I should have known better than to trust Omnivore, a free read-it-later service. With expensive server costs there was no way it could remain free. Unfortunately instead of making it subscription-based they're abandoning it and moving to a company that's making a different reading service that is "free". No thanks. I've learned my lesson.

To be fair there are efforts underway to make a self-hosted version available but that is something I am not interested in as there are already other paid services where I don't have to worry about maintaining any sort of infrastructure.

Frankly I'm a bit pissed off not only because I really liked Omnivore, but also because I had been a customer of Readwise prior to finding Omnivore and had been locked in to their $7.99/month pricing. After trying Omnivore I liked how it worked and thought it was better at parsing web pages (in cases like Substack substantially better) than Readwise's Reader app. I quit my subscription with Readwise and in the time since the price has gone up $2/month for the yearly pricing. It is the most likely candidate for my money so that hurts just a bit.

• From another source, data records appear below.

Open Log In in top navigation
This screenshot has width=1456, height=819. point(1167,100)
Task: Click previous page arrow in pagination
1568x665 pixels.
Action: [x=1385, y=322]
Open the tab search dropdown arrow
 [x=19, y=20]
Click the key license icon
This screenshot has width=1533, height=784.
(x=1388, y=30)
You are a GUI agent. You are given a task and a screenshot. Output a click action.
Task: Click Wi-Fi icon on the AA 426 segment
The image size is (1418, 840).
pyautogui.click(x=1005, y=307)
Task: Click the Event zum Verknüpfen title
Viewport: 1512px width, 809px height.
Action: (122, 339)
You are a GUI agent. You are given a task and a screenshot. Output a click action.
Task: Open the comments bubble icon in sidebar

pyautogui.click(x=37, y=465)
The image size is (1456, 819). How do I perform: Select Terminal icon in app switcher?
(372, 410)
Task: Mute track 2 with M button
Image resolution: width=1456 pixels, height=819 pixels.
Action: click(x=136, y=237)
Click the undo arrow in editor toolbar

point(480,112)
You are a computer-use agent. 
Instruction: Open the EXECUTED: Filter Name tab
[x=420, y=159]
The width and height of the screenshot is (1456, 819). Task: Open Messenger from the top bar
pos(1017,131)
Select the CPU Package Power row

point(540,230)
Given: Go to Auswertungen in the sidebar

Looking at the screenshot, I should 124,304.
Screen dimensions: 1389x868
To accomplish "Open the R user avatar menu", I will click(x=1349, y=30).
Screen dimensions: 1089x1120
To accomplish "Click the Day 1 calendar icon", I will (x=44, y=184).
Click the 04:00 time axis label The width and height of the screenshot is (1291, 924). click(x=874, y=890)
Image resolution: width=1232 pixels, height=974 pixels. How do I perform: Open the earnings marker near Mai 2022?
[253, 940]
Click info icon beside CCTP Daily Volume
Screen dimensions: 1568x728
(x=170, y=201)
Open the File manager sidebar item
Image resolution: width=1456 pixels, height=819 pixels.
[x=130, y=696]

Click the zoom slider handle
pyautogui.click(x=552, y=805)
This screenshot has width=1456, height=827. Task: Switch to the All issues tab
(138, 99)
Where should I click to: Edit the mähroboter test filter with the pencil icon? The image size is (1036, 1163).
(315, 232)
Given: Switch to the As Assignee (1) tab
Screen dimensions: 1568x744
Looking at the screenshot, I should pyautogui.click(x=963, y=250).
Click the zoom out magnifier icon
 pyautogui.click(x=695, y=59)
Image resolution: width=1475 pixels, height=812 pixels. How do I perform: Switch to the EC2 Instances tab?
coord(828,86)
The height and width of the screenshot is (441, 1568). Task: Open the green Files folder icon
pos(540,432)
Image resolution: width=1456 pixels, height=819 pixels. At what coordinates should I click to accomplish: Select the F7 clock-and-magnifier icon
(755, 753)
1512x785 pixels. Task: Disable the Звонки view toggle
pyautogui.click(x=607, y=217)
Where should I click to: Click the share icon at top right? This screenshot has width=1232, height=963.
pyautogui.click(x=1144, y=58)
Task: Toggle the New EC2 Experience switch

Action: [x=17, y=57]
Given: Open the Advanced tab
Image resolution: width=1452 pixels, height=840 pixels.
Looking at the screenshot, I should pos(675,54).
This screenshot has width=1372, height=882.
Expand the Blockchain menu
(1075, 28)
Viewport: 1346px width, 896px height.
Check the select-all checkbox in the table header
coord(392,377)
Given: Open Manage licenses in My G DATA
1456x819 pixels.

There are other options, mainly Pocket and Instapaper. Unfortunately those sites really aren't options because their premium tiers don't handle parsing of paywalled content. It's a ridiculous limitation. Omnivore and Readwise Reader both parse the pages in-browser to get around that problem. I'm not sure why Pocket and Instapaper haven't done the same after being around so much longer.

There are a lot of other advantages to Readwise/Readwise Reader so I'll probably swallow the cost but it would have been nice if the Omnivore developers would have tried making it a sustainable business instead of just abandoning it and moving elsewhere.